L’affaire fait grand bruit dans la région. La Financial Crimes Commission (FCC) de Maurice mène actuellement une enquête approfondie sur des transferts financiers suspects impliquant Mamy Ravatomanga, homme d’affaires malgache influent et figure controversée du monde politico-économique de l’océan Indien.
Cette affaire, aux ramifications multiples entre Madagascar, Maurice et Dubaï, met en lumière les zones grises de la finance offshore et la vigilance accrue des autorités mauriciennes.
Des comptes gelés et des perquisitions à Maurice
Le 17 octobre 2025, la FCC a ordonné le gel des comptes bancaires de Mamy Ravatomanga et de plusieurs entités qui lui sont liées, notamment sa société Global Business Company (GBC). Sont également concernés ses proches et son épouse, leurs avoirs étant désormais placés sous étroite surveillance.
Le 21 octobre, des perquisitions simultanées ont été menées dans le nord de l’île, notamment au domicile du fils de Mamy Ravatomanga et chez un employé proche. Objectif : retracer les flux financiers ayant pu transiter par des banques mauriciennes avant d’atteindre Dubaï.
Cependant, la défense du businessman conteste la méthode. Ses avocats dénoncent une opération « sans fondement clair », assimilée à une « fishing expedition » — une recherche au hasard, dans l’espoir de trouver des preuves.
Des montages financiers opaques et sophistiqués
L’un des points les plus sensibles du dossier réside dans la complexité du réseau financier mis en place.
Les premières analyses révèlent une succession d’entreprises imbriquées : une société mauricienne GBC détenue par une entreprise malgache, elle-même contrôlée par une autre entité locale, le tout rattaché à une holding enregistrée sous le régime d’une “Protected Cell Company” (PCC).
Ce type de structure, souvent utilisé pour protéger les actifs, rend la traçabilité des fonds particulièrement difficile.
Les comptes, libellés en devises étrangères, servaient à des opérations internationales régulières, justifiées par les affaires du groupe de Mamy Ravatomanga, actif dans divers secteurs : médias, BTP, commerce et exportation.
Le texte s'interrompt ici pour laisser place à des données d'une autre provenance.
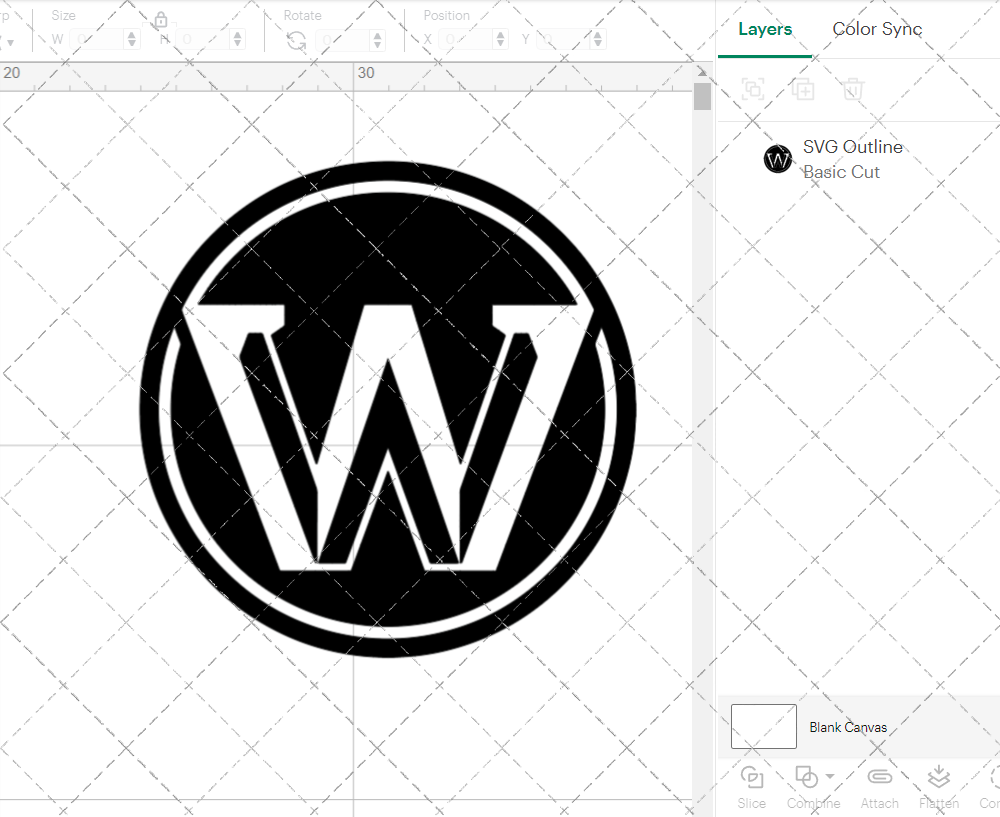The width and height of the screenshot is (1000, 817).
Task: Click the Blank Canvas color swatch
Action: pos(764,727)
La FCC cherche à déterminer si ces opérations respectent bien les normes anti-blanchiment et anticorruption, ou si elles masquent un système de transferts illicites.
Enjeux régionaux et tensions politiques
L’affaire intervient dans un contexte tendu à Madagascar, marqué par des manifestations le 25 septembre 2025 et une surveillance accrue des élites économiques.
Mamy Ravatomanga, souvent décrit comme la deuxième fortune du pays, entretient depuis longtemps des liens étroits avec le pouvoir politique.
Installé à Maurice où il dispose d’un permis de résidence, il n’a pas pu quitter l’île depuis le gel de ses comptes.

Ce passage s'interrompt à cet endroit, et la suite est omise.